### TASK TO COMPLETE
Beginning at the line with "Screen dimensions: 528x938", please repeat each line exactly through the end of the records below, including that first line and the last, but no pictures.

### LISTED RECORDS

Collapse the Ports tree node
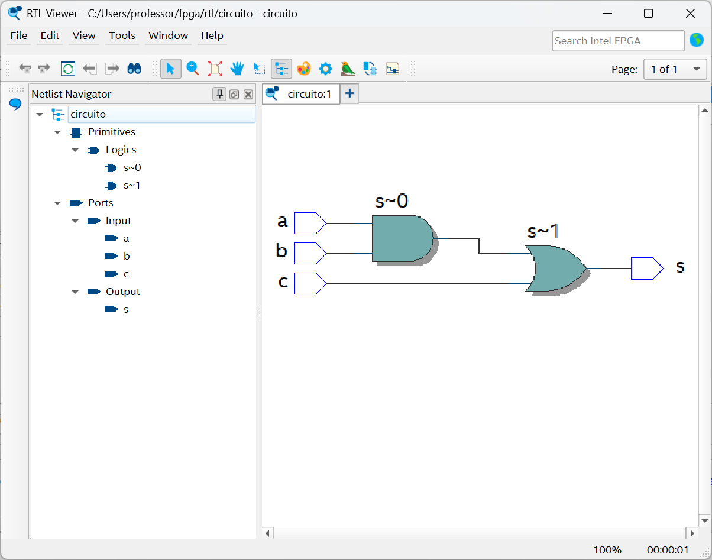 pyautogui.click(x=57, y=203)
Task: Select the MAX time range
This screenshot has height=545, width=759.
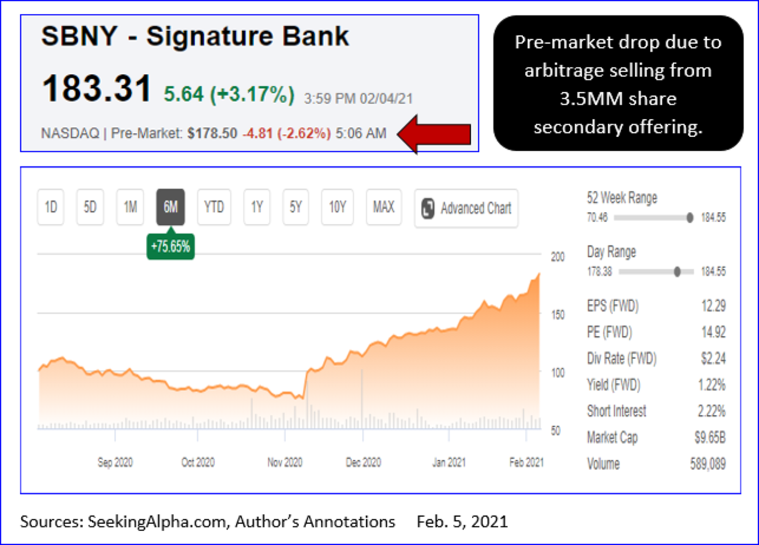Action: 383,207
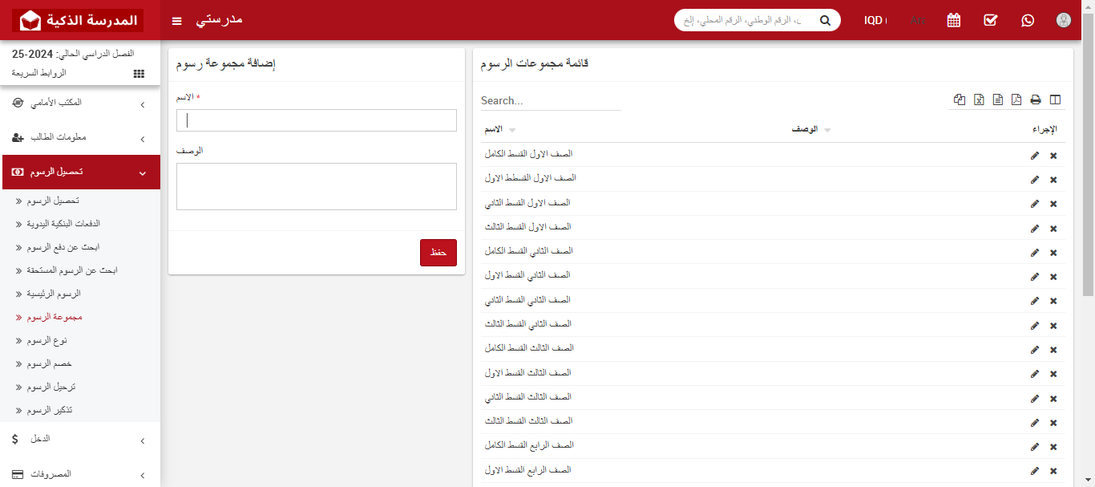Open the column visibility icon
Viewport: 1095px width, 487px height.
1054,99
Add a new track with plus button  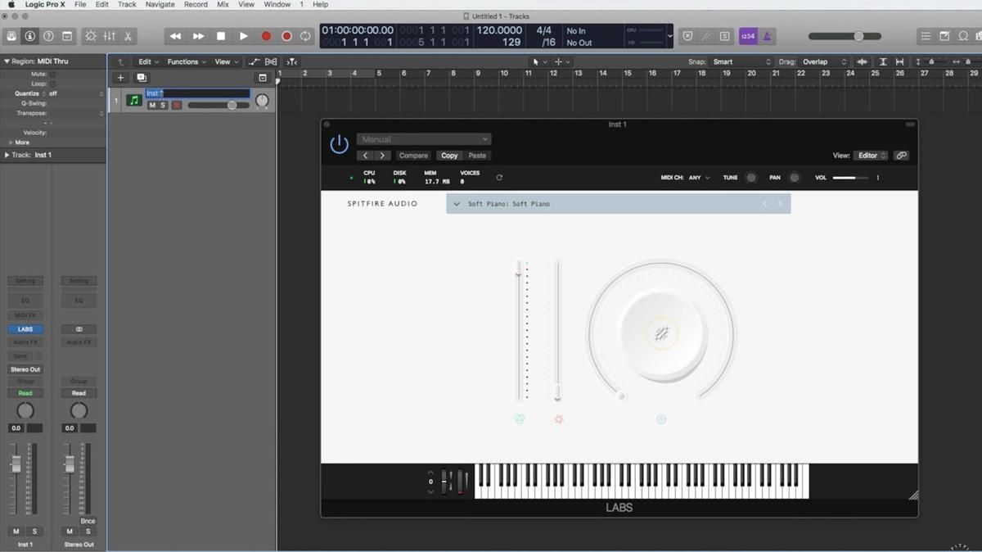[x=120, y=78]
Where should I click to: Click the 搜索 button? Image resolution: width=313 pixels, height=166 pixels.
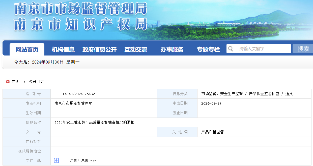(303, 49)
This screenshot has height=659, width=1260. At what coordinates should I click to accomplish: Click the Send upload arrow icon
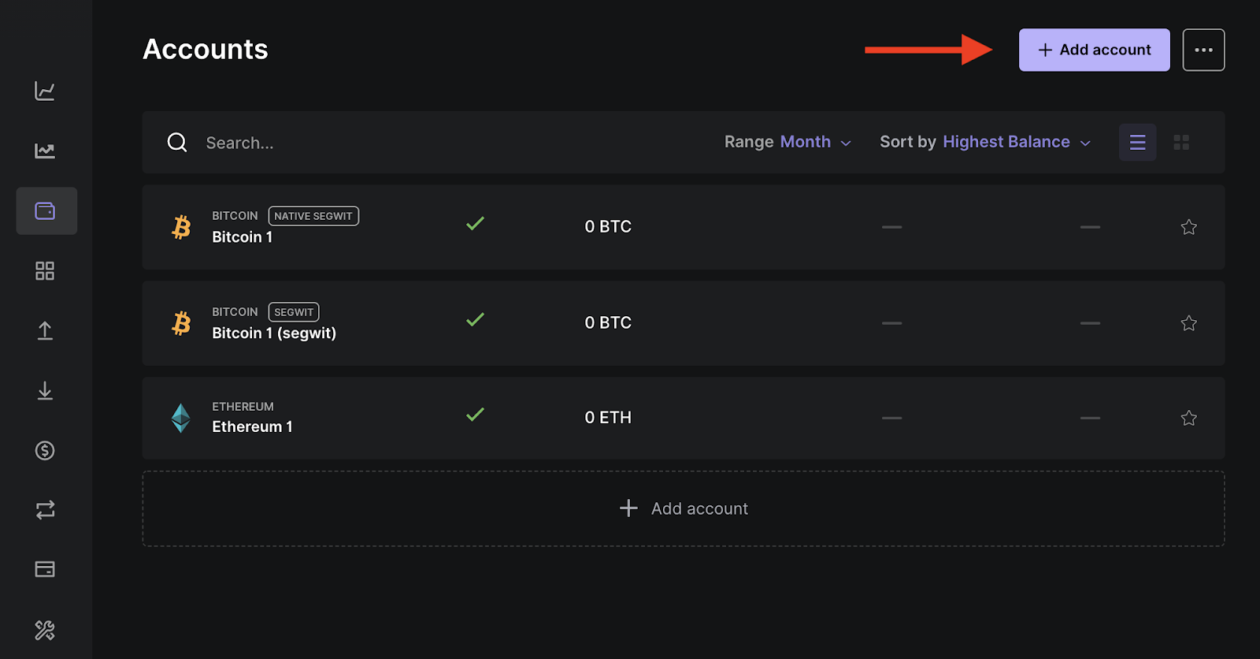pyautogui.click(x=45, y=331)
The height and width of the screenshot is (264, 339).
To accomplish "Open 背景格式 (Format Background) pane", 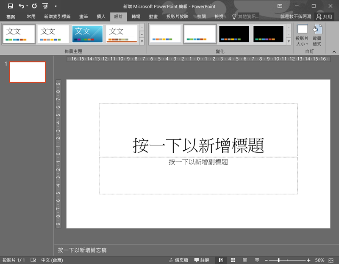I will tap(317, 35).
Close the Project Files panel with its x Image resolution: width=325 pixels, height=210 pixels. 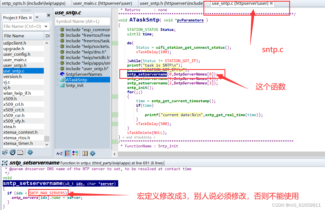30,18
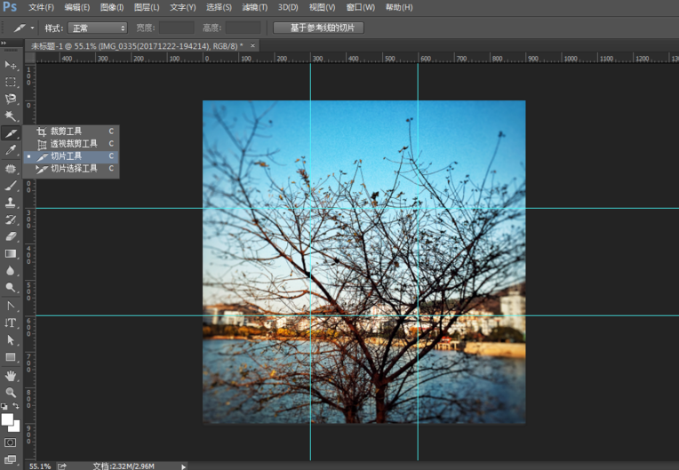Select the Zoom magnifier tool
The image size is (679, 470).
[x=11, y=392]
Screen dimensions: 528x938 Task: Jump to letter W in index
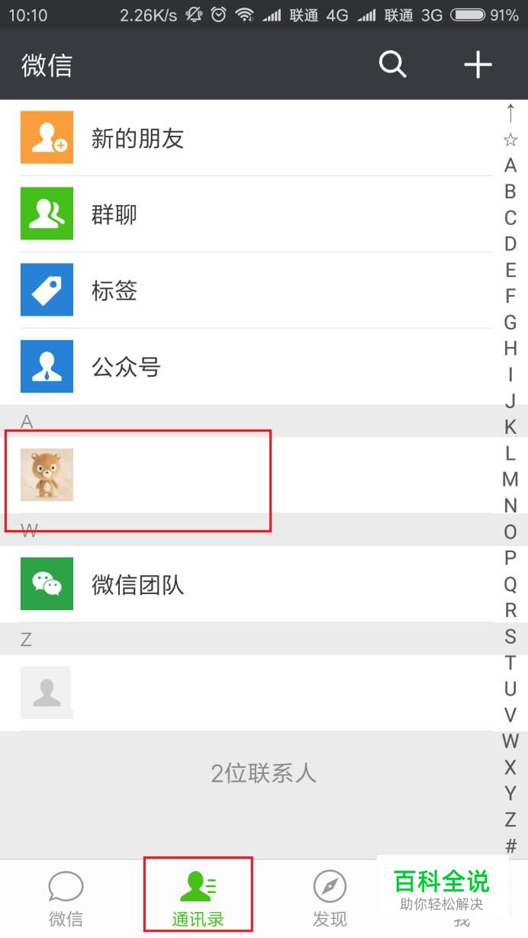pos(510,741)
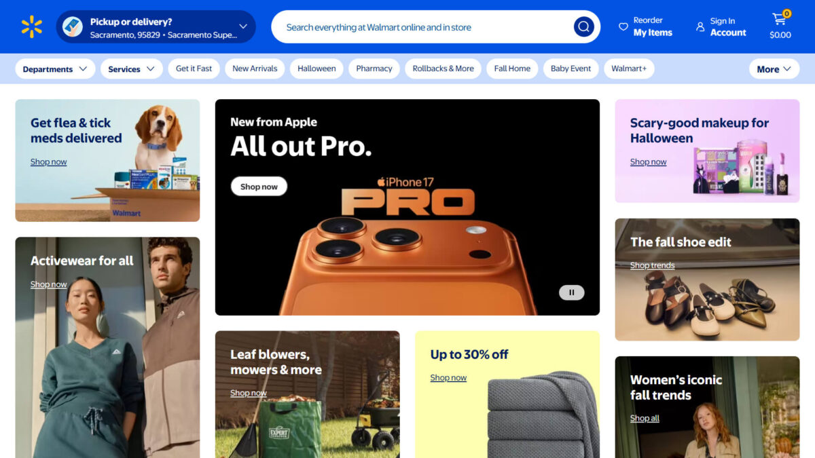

### YOUR RESPONSE
Screen dimensions: 528x938 Task: Jump to letter W in index
pos(510,741)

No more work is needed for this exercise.